*任务目标:* 把下面全部条目照原样逐行抄写下来，不作任何改动。
***** 数据摘录 *****
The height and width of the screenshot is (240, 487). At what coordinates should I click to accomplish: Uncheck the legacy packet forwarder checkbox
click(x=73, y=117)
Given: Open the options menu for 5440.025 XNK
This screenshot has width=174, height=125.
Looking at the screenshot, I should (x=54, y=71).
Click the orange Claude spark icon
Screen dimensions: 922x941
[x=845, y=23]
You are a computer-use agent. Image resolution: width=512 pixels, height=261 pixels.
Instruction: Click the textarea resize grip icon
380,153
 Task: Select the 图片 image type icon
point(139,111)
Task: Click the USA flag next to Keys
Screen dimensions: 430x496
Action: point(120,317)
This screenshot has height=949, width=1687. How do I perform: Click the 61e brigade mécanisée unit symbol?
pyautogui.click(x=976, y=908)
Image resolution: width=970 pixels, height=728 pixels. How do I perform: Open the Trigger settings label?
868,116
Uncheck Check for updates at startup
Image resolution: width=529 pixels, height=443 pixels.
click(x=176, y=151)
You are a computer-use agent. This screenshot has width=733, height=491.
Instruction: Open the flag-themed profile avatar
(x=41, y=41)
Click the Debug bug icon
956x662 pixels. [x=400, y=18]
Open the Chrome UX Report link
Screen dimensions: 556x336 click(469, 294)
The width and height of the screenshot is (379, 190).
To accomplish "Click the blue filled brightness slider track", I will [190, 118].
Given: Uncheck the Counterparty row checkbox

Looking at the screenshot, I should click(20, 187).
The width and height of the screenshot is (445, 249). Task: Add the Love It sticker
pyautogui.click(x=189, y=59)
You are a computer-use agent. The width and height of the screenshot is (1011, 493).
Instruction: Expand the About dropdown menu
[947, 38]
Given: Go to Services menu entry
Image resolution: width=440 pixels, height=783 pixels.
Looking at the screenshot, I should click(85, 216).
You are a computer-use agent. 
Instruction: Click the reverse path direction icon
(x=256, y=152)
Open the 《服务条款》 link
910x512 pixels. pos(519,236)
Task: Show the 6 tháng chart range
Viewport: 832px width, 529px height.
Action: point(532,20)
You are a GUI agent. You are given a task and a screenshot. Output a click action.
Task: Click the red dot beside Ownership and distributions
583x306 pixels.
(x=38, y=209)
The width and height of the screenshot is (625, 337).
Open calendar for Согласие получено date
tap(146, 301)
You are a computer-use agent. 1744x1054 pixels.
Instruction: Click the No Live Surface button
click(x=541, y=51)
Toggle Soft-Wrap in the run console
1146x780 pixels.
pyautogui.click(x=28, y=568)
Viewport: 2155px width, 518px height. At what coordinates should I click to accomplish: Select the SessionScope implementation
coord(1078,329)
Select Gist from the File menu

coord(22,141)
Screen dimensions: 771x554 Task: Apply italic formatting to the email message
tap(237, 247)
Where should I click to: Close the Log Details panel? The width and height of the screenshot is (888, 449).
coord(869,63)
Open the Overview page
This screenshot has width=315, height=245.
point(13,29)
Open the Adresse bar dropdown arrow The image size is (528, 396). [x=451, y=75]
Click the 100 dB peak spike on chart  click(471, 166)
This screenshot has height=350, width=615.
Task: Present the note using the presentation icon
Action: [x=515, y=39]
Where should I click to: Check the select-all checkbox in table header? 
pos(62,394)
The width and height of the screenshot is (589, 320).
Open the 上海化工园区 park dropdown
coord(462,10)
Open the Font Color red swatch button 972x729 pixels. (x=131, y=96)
*****
*任务输出:*
The height and width of the screenshot is (240, 487). At what coordinates should I click to accomplish: Uncheck the legacy packet forwarder checkbox
click(x=73, y=117)
Given: Open the options menu for 5440.025 XNK
This screenshot has width=174, height=125.
Looking at the screenshot, I should (x=54, y=71).
Click the orange Claude spark icon
Screen dimensions: 922x941
[x=845, y=23]
You are a computer-use agent. Image resolution: width=512 pixels, height=261 pixels.
Instruction: Click the textarea resize grip icon
380,153
 Task: Select the 图片 image type icon
point(139,111)
Task: Click the USA flag next to Keys
Screen dimensions: 430x496
Action: point(120,317)
This screenshot has height=949, width=1687. How do I perform: Click the 61e brigade mécanisée unit symbol?
pyautogui.click(x=976, y=908)
Image resolution: width=970 pixels, height=728 pixels. How do I perform: Open the Trigger settings label?
868,116
Uncheck Check for updates at startup
Image resolution: width=529 pixels, height=443 pixels.
click(x=176, y=151)
You are a computer-use agent. This screenshot has width=733, height=491.
Instruction: Open the flag-themed profile avatar
(x=41, y=41)
Click the Debug bug icon
956x662 pixels. [x=400, y=18]
Open the Chrome UX Report link
Screen dimensions: 556x336 click(469, 294)
The width and height of the screenshot is (379, 190).
To accomplish "Click the blue filled brightness slider track", I will [190, 118].
Given: Uncheck the Counterparty row checkbox

Looking at the screenshot, I should click(20, 187).
The width and height of the screenshot is (445, 249). Task: Add the Love It sticker
pyautogui.click(x=189, y=59)
You are a computer-use agent. The width and height of the screenshot is (1011, 493).
Instruction: Expand the About dropdown menu
[947, 38]
Given: Go to Services menu entry
Image resolution: width=440 pixels, height=783 pixels.
Looking at the screenshot, I should click(85, 216).
You are a computer-use agent. 
Instruction: Click the reverse path direction icon
(x=256, y=152)
Open the 《服务条款》 link
910x512 pixels. pos(519,236)
Task: Show the 6 tháng chart range
Viewport: 832px width, 529px height.
Action: point(532,20)
You are a GUI agent. You are given a task and a screenshot. Output a click action.
Task: Click the red dot beside Ownership and distributions
583x306 pixels.
(x=38, y=209)
The width and height of the screenshot is (625, 337).
Open calendar for Согласие получено date
tap(146, 301)
You are a computer-use agent. 1744x1054 pixels.
Instruction: Click the No Live Surface button
click(x=541, y=51)
Toggle Soft-Wrap in the run console
1146x780 pixels.
pyautogui.click(x=28, y=568)
Viewport: 2155px width, 518px height. At what coordinates should I click to accomplish: Select the SessionScope implementation
coord(1078,329)
Select Gist from the File menu

coord(22,141)
Screen dimensions: 771x554 Task: Apply italic formatting to the email message
tap(237, 247)
Where should I click to: Close the Log Details panel? The width and height of the screenshot is (888, 449).
coord(869,63)
Open the Overview page
This screenshot has width=315, height=245.
point(13,29)
Open the Adresse bar dropdown arrow The image size is (528, 396). [x=451, y=75]
Click the 100 dB peak spike on chart  click(471, 166)
This screenshot has height=350, width=615.
Task: Present the note using the presentation icon
Action: [x=515, y=39]
Where should I click to: Check the select-all checkbox in table header? 
pos(62,394)
The width and height of the screenshot is (589, 320).
Open the 上海化工园区 park dropdown
coord(462,10)
Open the Font Color red swatch button 972x729 pixels. (x=131, y=96)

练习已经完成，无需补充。